▶ **Goal of the exercise**
Look through the entries below and report every line that has "column".

Stored records:

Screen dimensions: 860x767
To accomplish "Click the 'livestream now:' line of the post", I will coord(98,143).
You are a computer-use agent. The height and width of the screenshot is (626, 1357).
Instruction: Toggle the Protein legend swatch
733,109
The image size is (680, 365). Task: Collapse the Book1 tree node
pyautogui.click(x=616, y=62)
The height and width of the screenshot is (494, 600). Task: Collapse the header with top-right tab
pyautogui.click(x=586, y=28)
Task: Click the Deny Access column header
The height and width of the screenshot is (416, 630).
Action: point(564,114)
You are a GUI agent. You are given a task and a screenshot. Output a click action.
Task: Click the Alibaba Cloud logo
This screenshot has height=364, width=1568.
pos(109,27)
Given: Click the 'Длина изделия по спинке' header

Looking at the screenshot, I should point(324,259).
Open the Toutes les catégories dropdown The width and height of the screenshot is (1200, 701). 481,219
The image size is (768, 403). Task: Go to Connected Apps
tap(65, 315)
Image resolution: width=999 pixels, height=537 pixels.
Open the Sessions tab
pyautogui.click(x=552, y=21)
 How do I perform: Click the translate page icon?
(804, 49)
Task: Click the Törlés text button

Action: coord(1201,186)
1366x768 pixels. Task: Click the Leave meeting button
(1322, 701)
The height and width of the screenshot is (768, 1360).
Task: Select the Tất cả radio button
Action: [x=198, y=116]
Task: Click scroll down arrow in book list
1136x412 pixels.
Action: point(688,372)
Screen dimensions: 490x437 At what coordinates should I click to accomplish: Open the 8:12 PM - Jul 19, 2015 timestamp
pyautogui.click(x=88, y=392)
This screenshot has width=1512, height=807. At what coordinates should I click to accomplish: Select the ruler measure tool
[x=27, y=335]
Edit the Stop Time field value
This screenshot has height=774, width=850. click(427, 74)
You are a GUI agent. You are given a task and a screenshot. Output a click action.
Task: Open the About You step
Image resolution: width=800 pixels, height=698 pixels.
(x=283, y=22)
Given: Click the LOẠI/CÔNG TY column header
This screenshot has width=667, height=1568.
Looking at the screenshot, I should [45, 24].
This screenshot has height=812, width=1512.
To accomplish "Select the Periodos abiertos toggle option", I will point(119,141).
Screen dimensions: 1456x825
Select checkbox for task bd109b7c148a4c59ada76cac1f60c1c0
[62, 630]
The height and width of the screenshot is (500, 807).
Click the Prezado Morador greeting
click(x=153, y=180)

▶ **Answer box**
Task: Click the Deny Access column header
Given: Click the LOẠI/CÔNG TY column header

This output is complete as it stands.